After the first factor (usually a password) succeeds, the service challenges for a second factor. Common methods, from weakest to strongest:

  • SMS / email one-time codes — better than nothing, but vulnerable to SIM-swapping and interception.
  • TOTP authenticator apps (e.g. Google Authenticator, Authy) — generate time-based 6-digit codes offline; resistant to interception but still phishable.
  • Push notifications — approve a prompt on a trusted device; convenient but susceptible to "MFA fatigue" prompt-bombing.
  • FIDO2 / WebAuthn hardware keys and passkeys — cryptographically bound to the site's origin, making them phishing-resistant. This is the gold standard for high-value accounts.

A concrete example

An employee's password is captured by a phishing page and sold on. The attacker tries to log into the company's admin console. With MFA enabled, the login stalls at a hardware-key challenge the attacker cannot satisfy, and the failed attempt surfaces in the audit log. Without MFA, that same stolen password is an open door — and admin access is exactly what turns a minor leak into a full account or infrastructure takeover.
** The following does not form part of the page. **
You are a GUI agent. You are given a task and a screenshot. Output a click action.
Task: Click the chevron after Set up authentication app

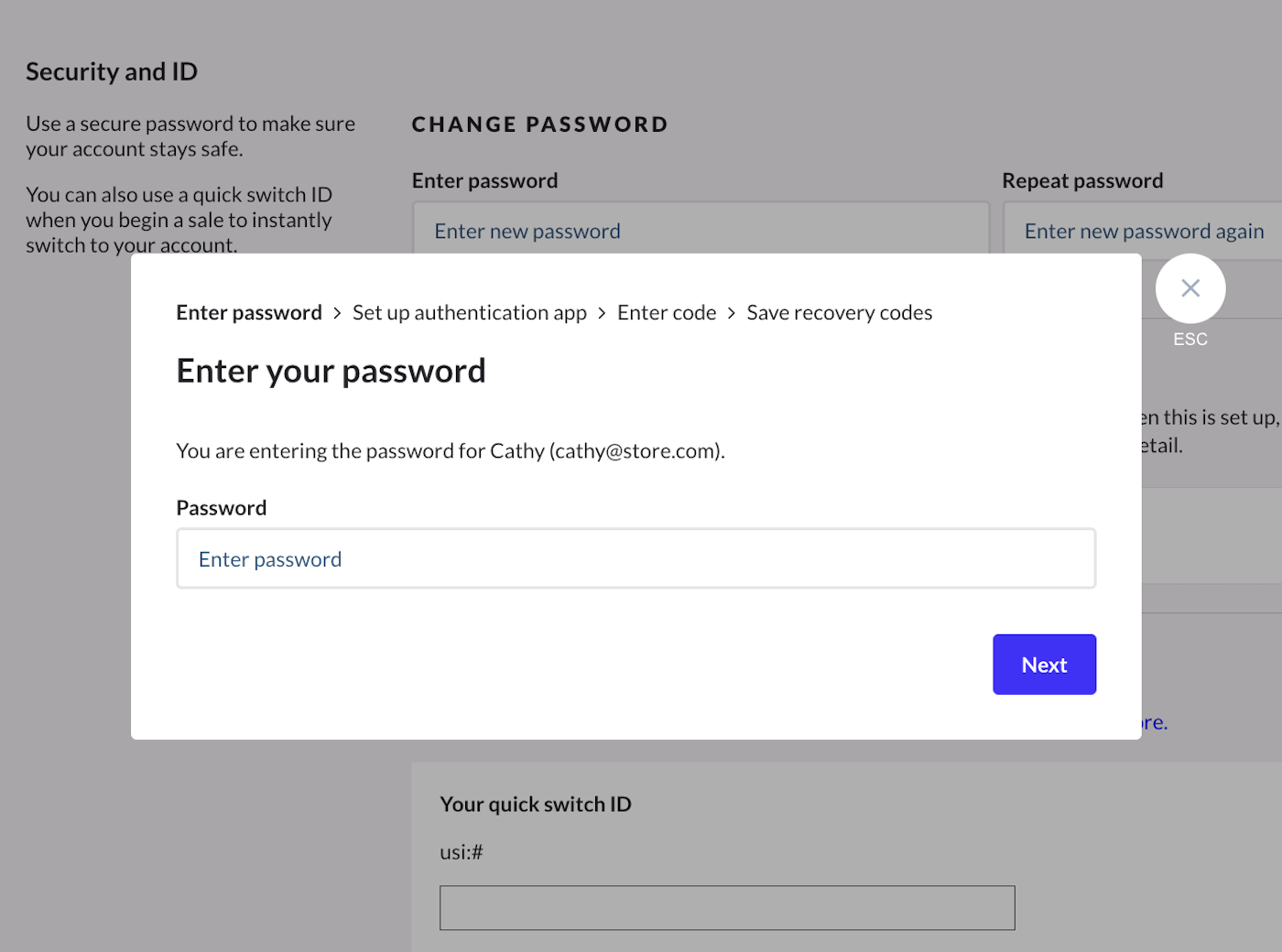click(x=602, y=313)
How it relates to your external attack surface

MFA is an authentication control, so a scanner cannot read it directly. What FortWatch surfaces instead is the exposed surface where MFA should be protecting access: login portals, admin panels, VPN gateways, RDP/SSH endpoints, and management interfaces reachable from the internet. Any such service exposed on a public port is a place where weak or missing MFA becomes exploitable, so FortWatch flags it for review — see port monitoring. Equally important, MFA does nothing for assets that bypass login entirely: an unauthenticated database, a public cloud bucket, or a leaked .env file hands over data with no credential prompt at all.

Where it fits in remediation

Treat MFA as a foundational mitigation, not a finished one. Enforce it everywhere — prioritising admin, remote-access, and identity-provider accounts — prefer phishing-resistant FIDO2/passkeys, and remember it complements rather than replaces reducing what is exposed in the first place. For deciding what to fix first across a noisy surface, see how to prioritize vulnerabilities.